Partially Degraded Performance [US region]

Amity experienced a major incident on January 21, 2026 affecting Core Services (US), lasting 1h 58m. The incident has been resolved; the full update timeline is below.

Started: Jan 21, 2026, 02:00 PM UTC
Resolved: Jan 21, 2026, 03:58 PM UTC
Duration: 1h 58m
Detected by Pingoru: Jan 21, 2026, 02:00 PM UTC

Affected components

Core Services (US)

Update timeline

investigating Jan 21, 2026, 03:35 PM UTC

We're investigating an alert on our social and realtime performance. You may experience delay in social and realtime connection or response time.
monitoring Jan 21, 2026, 03:37 PM UTC

A fix has been implemented and we are monitoring the results.
resolved Jan 21, 2026, 03:58 PM UTC

This incident has been resolved.
postmortem Jan 22, 2026, 02:32 PM UTC

**Incident Date:** 2026-01-21 **Impact:** System degradation and intermittent downtime. **Primary Cause:** Infrastructure **resource exhaustion** triggered by an unprecedented high-volume traffic surge. ## 1. Summary On January 21, an unprecedented surge in traffic, peaking at **450,000 requests per minute \(~56.25x baseline\)**. While application servers autoscaled successfully, the Core Database became the bottleneck.
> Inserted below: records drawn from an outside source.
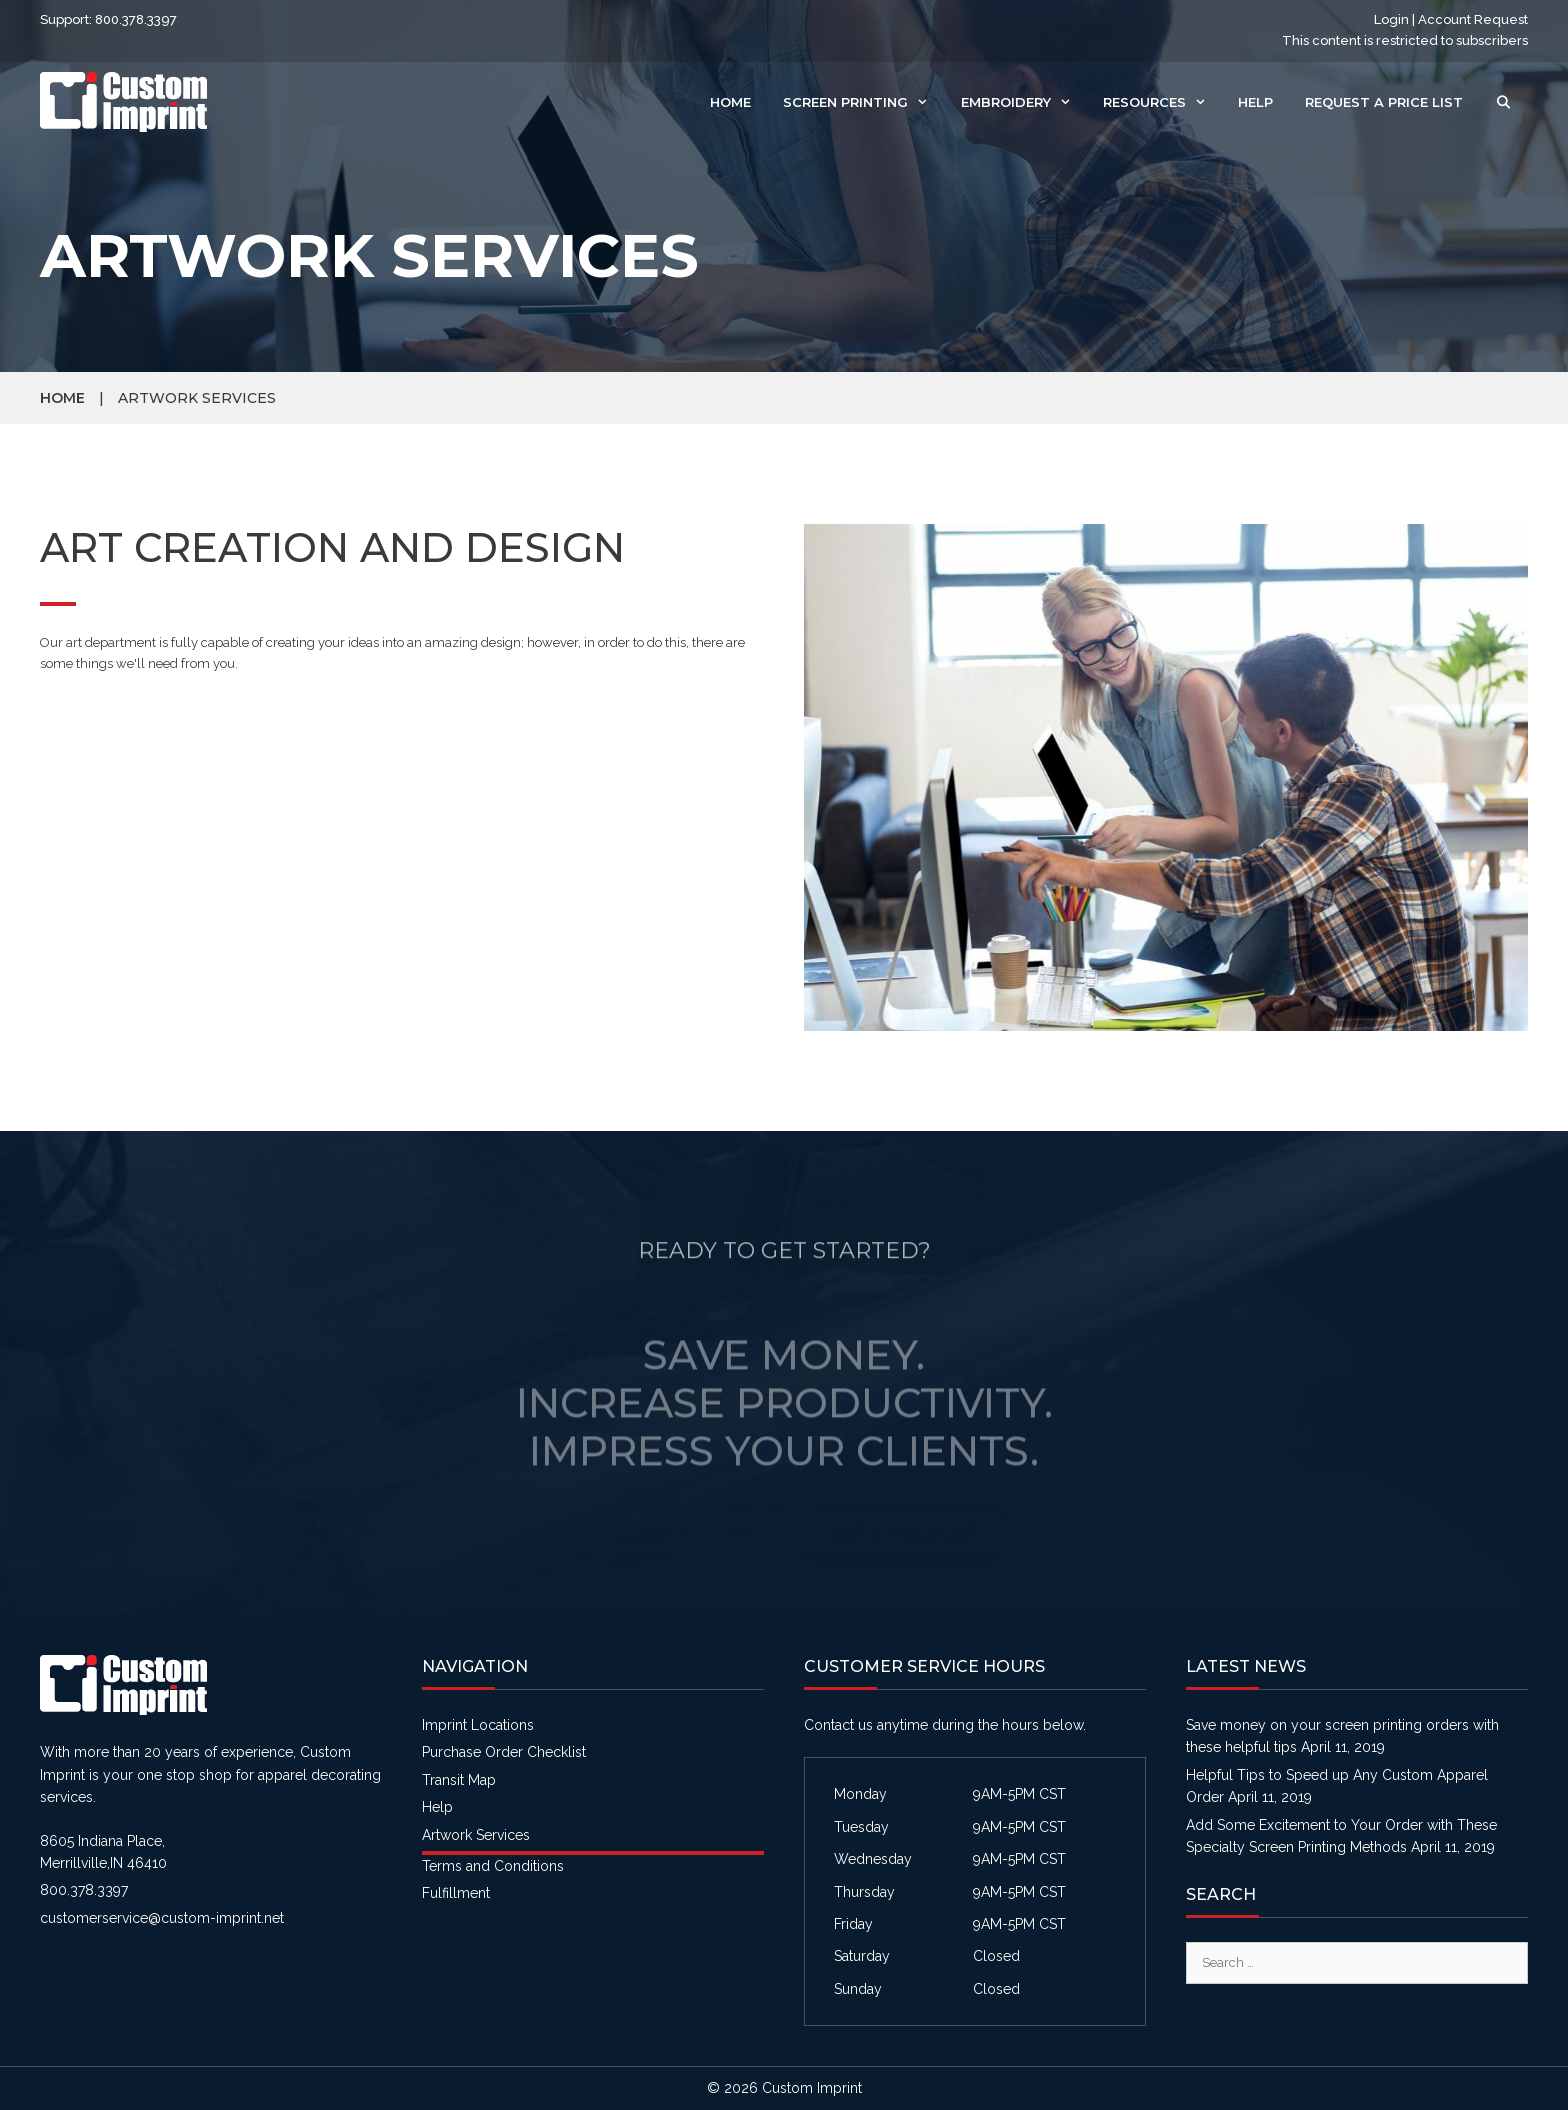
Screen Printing (863, 102)
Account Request (1473, 19)
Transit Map (459, 1780)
Despite two manual vertical scaling interventions, the system experienced two periods of degradation before stabilizing as database capacity finally matched the demand. ## 2. Root Cause The root cause of the incident was **infrastructure resource exhaustion** resulting from insufficient database overhead to accommodate a sudden traffic spike. * **Traffic Volume:** An unprecedented surge in external demand drove platform traffic significantly beyond predicted growth, increasing from a baseline of **8,000 req/min** to a peak of **450,000 req/min \(a ~56.25x increase\)**. * **Scaling Operation Time:** Vertical scaling of the Core Database required a **10–30 minute operation time** per event. During these intervals, the system remained degraded as incoming demand outpaced both available capacity and recovery speed. ## 3. Optimizations & Corrective Actions Based on the investigation, we will implement the following technical safeguards: #### **A. Transition Impacted Queries to Secondary Nodes** * **Action:** Reconfigure remaining database queries to target Secondary \(Read\) Replicas rather than the Primary node. * **Goal:** Offload significant pressure from the Primary database. By reducing the load on the Primary node, we ensure it retains enough resource overhead to improve the scaling and recovery time. This prevents the Primary from being choked by contention, allowing it to complete vertical scaling operations much faster during a surge. #### **B. Optimize Autoscaling Performance \(Server & Database\)** * **Action:** Review and tune autoscaling policies for both the App Tier and Database Tier to specifically reduce operation time. * **Goal:** Decrease the "Time-to-Ready" for new resources. By optimizing scaling triggers and resource warm-up procedures, we ensure capacity is provisioned more rapidly, improving the system's overall recovery time during a sudden spike.